Strangely, these objects are rarely orbiting the Earth due to the gravitational pull of our planet: rather, the quasi-moons are in resonance with the Earth, merely orbiting the sun at the same rate and location as the Earth.

"The dimension of the loop (about .18 astronomical unit in radius [around 16,700,000 miles] is so large that Earth plays essentially no role in its motion," Alan Harris, a research astronomer at the Space Science Institute, told Sky & Telescope. "[It's] in no way associated with Earth other than by chance."

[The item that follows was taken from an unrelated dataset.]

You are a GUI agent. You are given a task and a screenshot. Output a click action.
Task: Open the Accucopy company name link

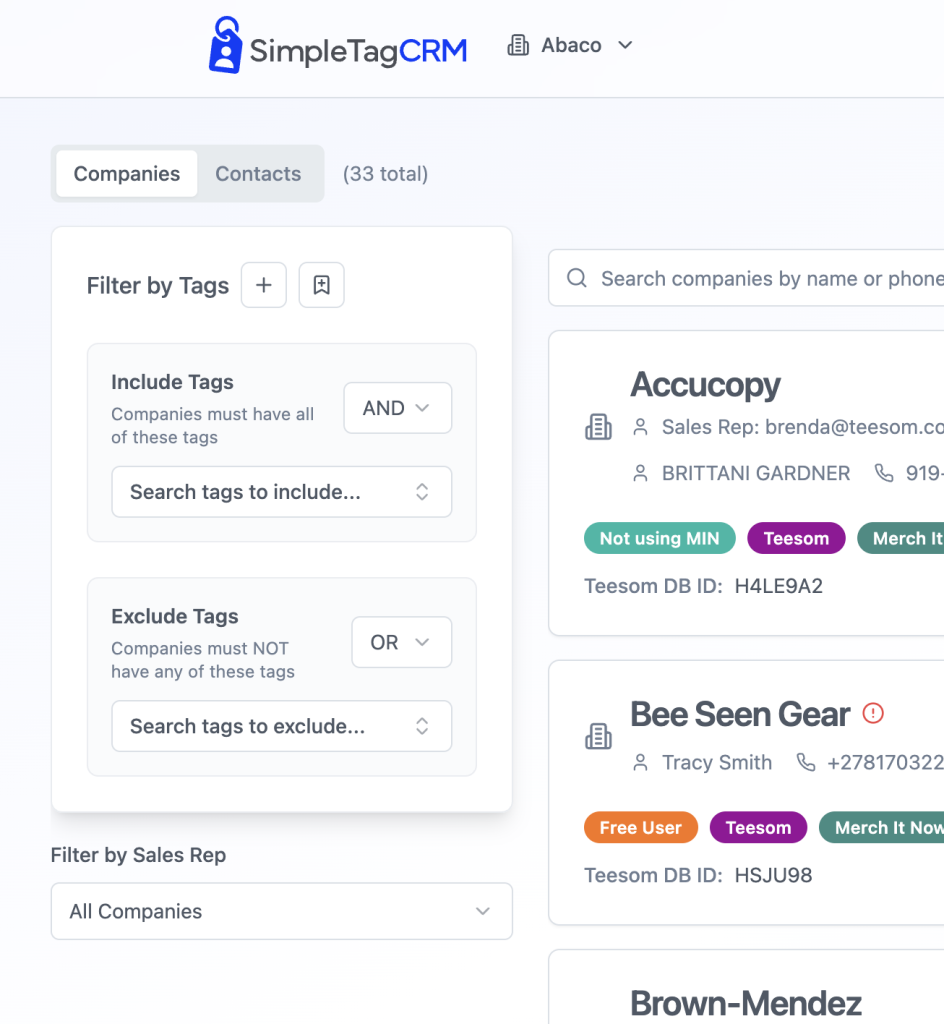[705, 385]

These asteroids usually only stay in orbit around the Earth for a few decades, before flinging back off to orbit the sun solo. 2023 FW13, on the other hand, appears to have been orbiting the Earth since at least 100 BC, which would make it the most stable quasi-satellite of Earth ever found.

nasa quasimoon
Asteroid 2016 HO3/Kamo'oalewa's orbit. This quasi-moon was discovered in 2016. NASA/JPL-Caltech

This quasi-moon asteroid is also expected to continue to follow this orbital path until around A.D. 3700. It was first observed on March 28th by the PanSTARRS observatory on Maui, Hawai'i, and was officially announced on April 1st after further observations from other observatories, Minor Planet Center (MPC) reported. MPC is the single worldwide location for receipt and distribution of positional measurements of minor planets, comets and outer irregular natural satellites of the major planets.

The Earth also has another quasi-moon named Kamo'oalewa, or 2016 HO3, which was discovered in 2016. This object is thought to have orbited the Earth for almost a century and is expected to remain in orbit for at least 300 more years, according to Jet Propulsion Laboratory, a research and development lab federally funded by NASA and managed by Caltech. One 2021 study published in the journal Communications Earth & Environment suggested that this asteroid could actually be a fragment of Earth's moon.

Luckily for us, these asteroids are some of the least likely to hit our planet, due to their resonant orbits.

"The good news is, such an orbit doesn't result in an impacting trajectory 'out of the blue,'" Harris said. "Such an orbit has greater long-term stability than other non-resonant orbits."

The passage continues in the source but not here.